16 October 2015

Why credit is better than handouts

By

As part of his promotion of a more compassionate Conservatism at the party conference last week, George Osborne pledged his commitment to the UK aid budget. There are those who denigrate development finance as a luxury the country can’t afford, but British aid is actually doing some radically enterprising things to lift people out of extreme poverty, as previously explored on CapX.

Although aid, whether it be via the state or civil society, is often seen as a handout, today some of the most interesting help for the world’s poor is coming by combining grants with loans – and it’s the loans that are proving surprisingly popular.

In Nicaragua, Eduardo Gomez, manager of a Hibiscus processing cooperative of smallholders, said using credit was more challenging than using grants, but makes better business sense in the long run. “We value working with credit more than grants because it forces us to be strategic in how we invest the funding, and it has helped us to be sustainable,” he said. “It makes us use the funds rationally and allowed us to be flexible. I see a future where there will be less dependence on donations. If you have your own resources this creates less dependency.”

After Haiti, Nicaragua is the poorest country in the western hemisphere. Smallholder farmers, which make up 90 per cent of the rural workforce, struggle to make enough money to cover basic needs such as food, health and housing. Erratic weather patterns have led to low yields in traditional crops of maize and beans. Harvesting hibiscus has proven to be a more profitable and reliable source of income. The hibiscus flowers can be turned into juice and wine or dried for herbal tea and sold nationally or exported overseas.
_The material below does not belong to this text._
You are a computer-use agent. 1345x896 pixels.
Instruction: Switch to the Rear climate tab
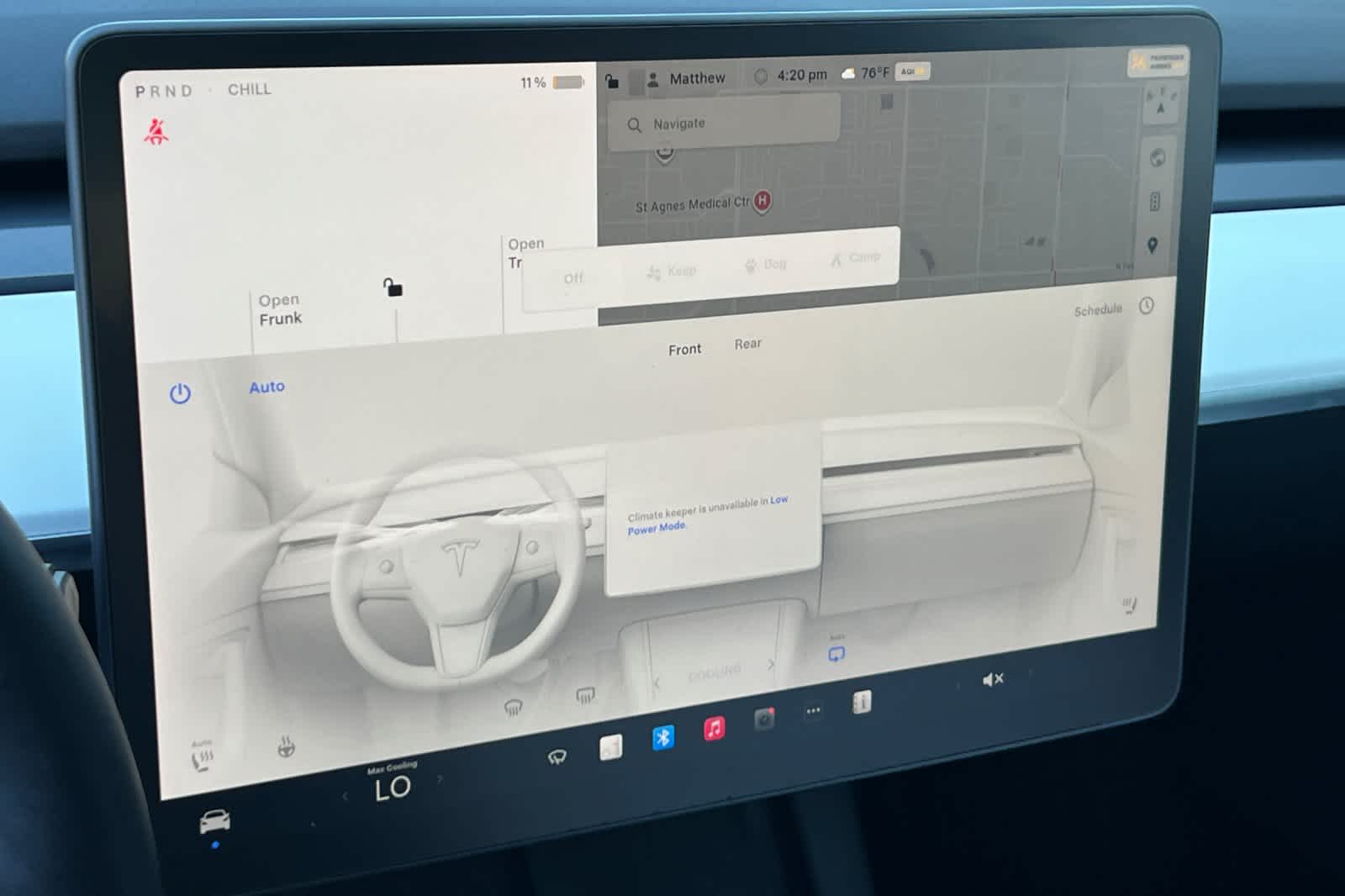click(x=748, y=343)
Funding for the hibiscus cooperative came from a project called In Their Lifetime which provided not just seed capital but also a flexible loan as the organisation wasn’t able to obtain a credit line from formal lenders. As well as prohibitively high interest rates, finance is often out of reach for asset poor cooperatives with little or no collateral. The “blended finance” approach allowed the cooperative to scale up production while investing in new harvesting, processing, transport and storage facilities. This approach has seen the cooperative create 2,500 seasonal jobs and increase sales by 76 per cent between 2011 and 2013. It’s proved so successful that the cooperative made its first loan repayment this year. By 2016 the cooperative will have tripled the number of small producer families it directly supports to more than three hundred.

Elsewhere in Nicaragua blended finance is also helping coffee growers jump ship to alternative sources of income. Globalisation has seen the Nicaraguan Arabica coffee bean become famous around the world, served in Starbucks and stacked on our supermarket shelves. It is far more highly prized than the inferior Robusta, grown mainly in Vietnam, and usually chucked into run of the mill instant coffee. But the good times for the Nicaraguan Arabica appear to be over as rising temperatures have brought a debilitating fungus known as ‘coffee rust’ to the small farms of Jinotega in Nicaragua’s central highlands. The rust fungus cannot survive temperatures below 10 degrees Celsius, and so it used to only occur below an altitude of 1,300m. Up in the hills, where the coffee farms are, the cold nights kept the disease at bay. But no longer. Only last week the threat posed by climate change to international coffee supply was discussed at the Global Coffee Forum in Milan. Jean-Marc Duvoisin, CEO of Nestle’s Nespresso told Bloomberg: “I visit farms quite often, and the farms are always going higher in the mountains. Warming has a negative impact.”

In Nicaragua, coffee provides 20 per cent of the country’s GDP and nearly a third of its working population depend on it for a living. The Nicaraguan government predicts that, because of falling rainfall and rising temperatures, by 2050, 80 per cent of its current coffee growing areas will no longer be usable. For farmers facing an economic crisis diversifying into cocoa may prove to be a potential lifeline. But for poor farmers it’s not straightforward to simply switch livelihoods and create an industry from nothing. A lack of fixed assets, informal sales contracts and weak investment planning mean lenders view the sector as high risk so there is a lack of short or long term finance available. But Soppexcca, a coalition of 18 grassroots coffee cooperatives containing 650 members, has had significant success selling its high quality coffee around the world, owning its entire value chain from seedling to cup. With the help of blended finance it is now trying to do the same for cocoa. The new project is ambitious and aims to use combined grant and loan funding from the Inter-American Development Bank to develop the value chain and promote a ‘Cocoa of Excellence’ programme raising the international profile of Nicaraguan cocoa as has been achieved with coffee. By 2018 it plans to have increased the annual income of beneficiary producers by 25 per cent, helped 400 famers diversify their incomes with cocoa and created 700 new jobs. In just three years it is forecast that Soppexcca will have created a cocoa business from scratch with a total sales revenue of $280,000.

There will always be cases where traditional grant support is needed and the way that is being delivered is improving. But where there are viable businesses, using the power of affordable credit to unlock profit making potential can create long term, sustainable solutions to poverty. In the process we can ensure some of the world’s poorest people are included in profitable markets, empowering them to make the most of their resources in their battle to build more resilient livelihoods.

Joe Ware is Church & Campaigns Journalist at Christian Aid.